Modelling phase equilibria in the CO2/CH4-H2O-NaCl system using the association equation of state

A new association model, CPA-MHV1, is developed by combining the Soave-Redlich-Kwong (SRK) equation of state (EoS) with the Cubic-Plus-Association (CPA) EoS based on Michelsen's improved Huron-Vidal mixing rule. The model is utilized to investigate the vapor-liquid equilibrium (VLE) of binary mixtures involving methane (CH4), carbon dioxide (CO2), and water (H2O) binary mixtures, as well as ternary mixtures containing sodium chloride (NaCl). CO2 is modeled as a non-associating, non-self-associating (solvation in water) component and as a self-associating component with two, three, or four association sites; furthermore, CH4 is modeled as a nonassociating and pseudo-associating component.
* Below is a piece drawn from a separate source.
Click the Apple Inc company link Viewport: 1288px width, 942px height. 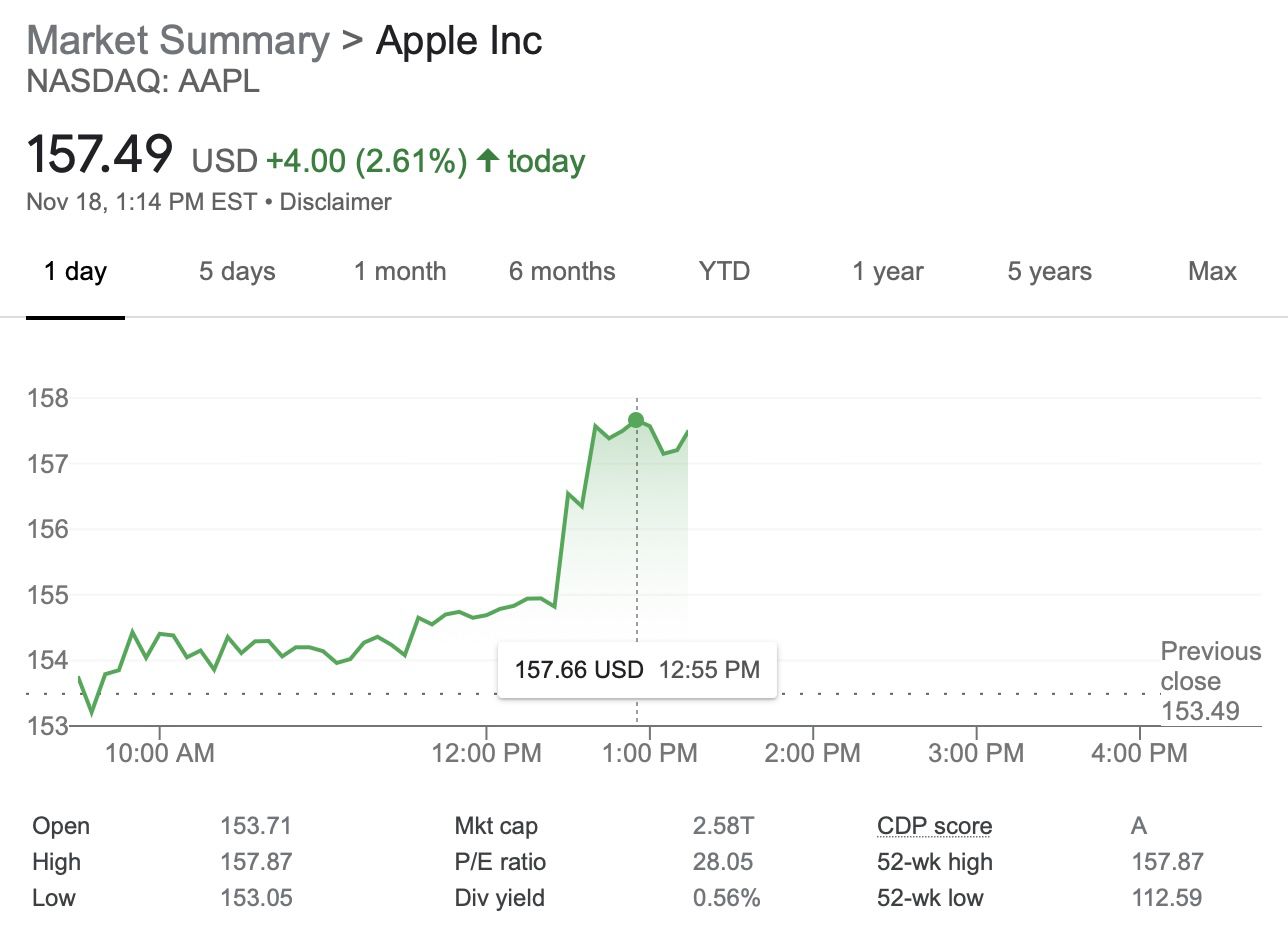coord(458,41)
In the regression of the adjustable parameters, dependence on temperature is considered and the parameters are fitted as functions of temperature. The results demonstrate that the best performance is achieved when solvation between CO2 and H2O is considered, with the average absolute relative deviation (AARD) of 4.50 % in the H2O-rich phase, 5.48 % in the CO2-rich phase, and 3.28 % in NaCl solution. CH4 with pseudo-association scheme has the highest comprehensive prediction performance, and AARD values in H2O-rich phase, CH4-rich phase and NaCl solution are 5.26 %, 5.90 % and 9.19 %, respectively.

Automated summary

A new association model, CPA-MHV1, combining the SRK equation of state with the CPA equation based on Michelsen's improved Huron-Vidal mixing rule, is developed. The model is used to investigate the vapor-liquid equilibrium of binary mixtures involving CH4, CO2, and H2O, as well as ternary mixtures containing NaCl. The results show that considering the solvation between CO2 and H2O yields the best performance, while CH4 with a pseudo-association scheme has the highest comprehensive prediction performance.